I'll submit a PR with the code that allows computing alignments and visualizing them later.
As to data augmentation of alignments, we could extend most transforms to handle it -- I'm pretty sure we can still do speed perturbation, noise mixing, specaug masks (but probably not the warping). We don't have reverb in Lhotse yet, but probably it's straightforward as well. Batching is possible too, but I think the alignments would need to be a part of Lhotse rather than external to it, so we can process them properly with everything else in the dataloader.
cool!
On Wednesday, June 2, 2021, Piotr Żelasko @.***> wrote:
I'll submit a PR with the code that allows computing alignments and visualizing them later.
As to data augmentation of alignments, we could extend most transforms to handle it -- I'm pretty sure we can still do speed perturbation, noise mixing, specaug masks (but probably not the warping). We don't have reverb in Lhotse yet, but probably it's straightforward as well. Batching is possible too, but I think the alignments would need to be a part of Lhotse rather than external to it, so we can process them properly with everything else in the dataloader.
— You are receiving this because you authored the thread. Reply to this email directly, view it on GitHub https://github.com/k2-fsa/snowfall/pull/203#issuecomment-853060441, or unsubscribe https://github.com/notifications/unsubscribe-auth/AAZFLO355IV3GUMJCN54IFTTQY3RVANCNFSM45565RSQ .
Regarding this: it's actually weird that CTC and MMI alimdl would not make a difference. Some time ago, I think I looked at both CTC and MMI posteriors, and they are much different -- the CTC posteriors are spiky, and MMI posteriors are not (i.e. MMI tends to recognize repeated phone ids whereas CTC tends to recognize one phone id followed by blank). The way alimdl's posteriors are added to the main model's posteriors, I'd think it would be important.
Mm, I would have expected the MMI one would be better; but since we're just using this at the start of training to guide the model towards plausible alignments, it could be that the difference gets lost by the end.
On Tue, Jul 13, 2021 at 1:21 AM Piotr Żelasko @.***> wrote:
Regarding this: it's actually weird that CTC and MMI alimdl would not make a difference. Some time ago, I think I looked at both CTC and MMI posteriors, and they are much different -- the CTC posteriors are spiky, and MMI posteriors are not (i.e. MMI tends to recognize repeated phone ids whereas CTC tends to recognize one phone id followed by blank). The way alimdl's posteriors are added to the main model's posteriors, I'd think it would be important.

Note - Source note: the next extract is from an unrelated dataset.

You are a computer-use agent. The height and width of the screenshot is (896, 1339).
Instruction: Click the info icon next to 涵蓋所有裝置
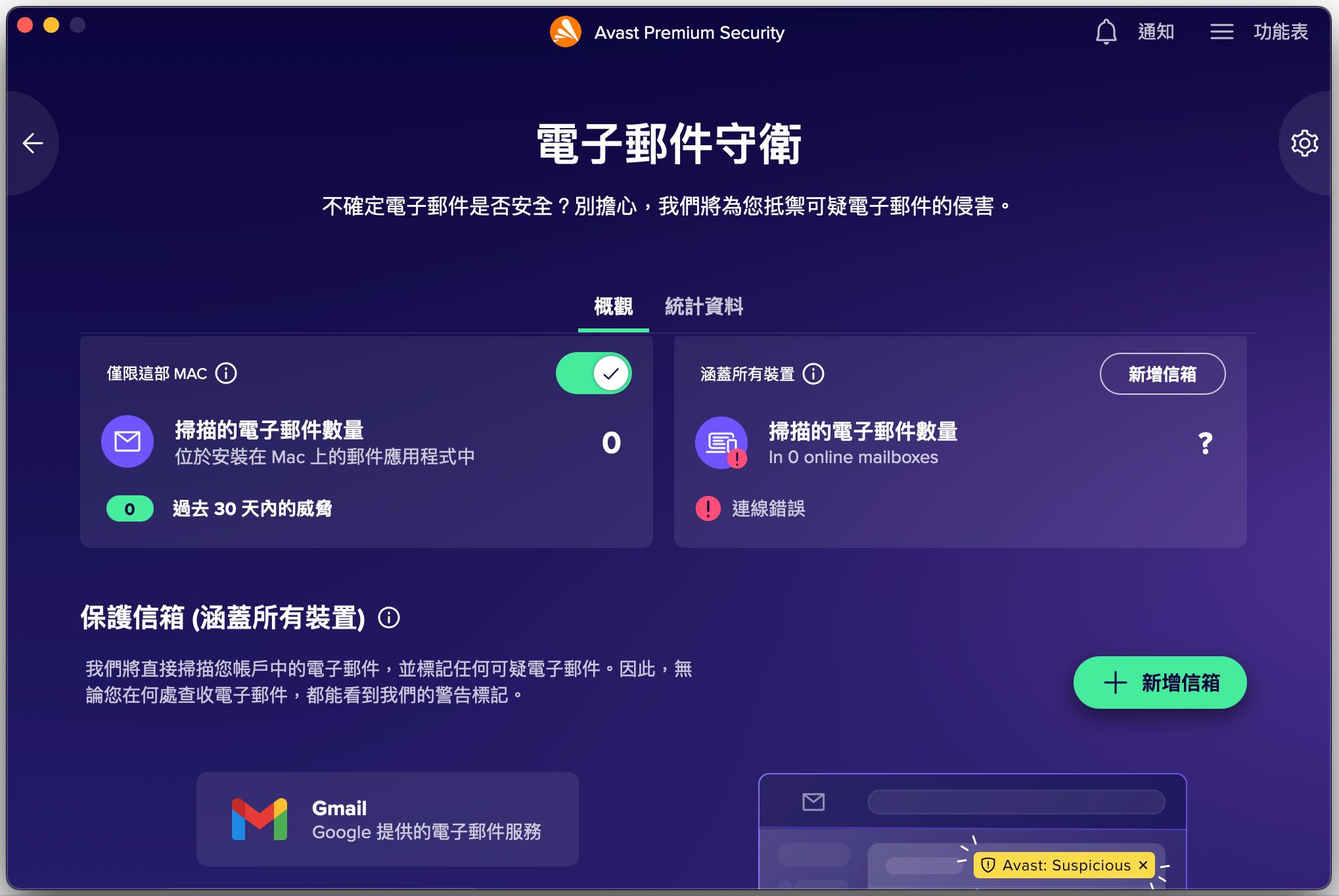(x=813, y=374)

— You are receiving this because you authored the thread. Reply to this email directly, view it on GitHub https://github.com/k2-fsa/snowfall/pull/203#issuecomment-878455204, or unsubscribe https://github.com/notifications/unsubscribe-auth/AAZFLO3JJUCLR6JWKDUK6H3TXMQAXANCNFSM45565RSQ .
Below are some notes I made about results. There is a modest improvement of around 0.3% absolute on test-other, from using the MMI not CTC model for alignment.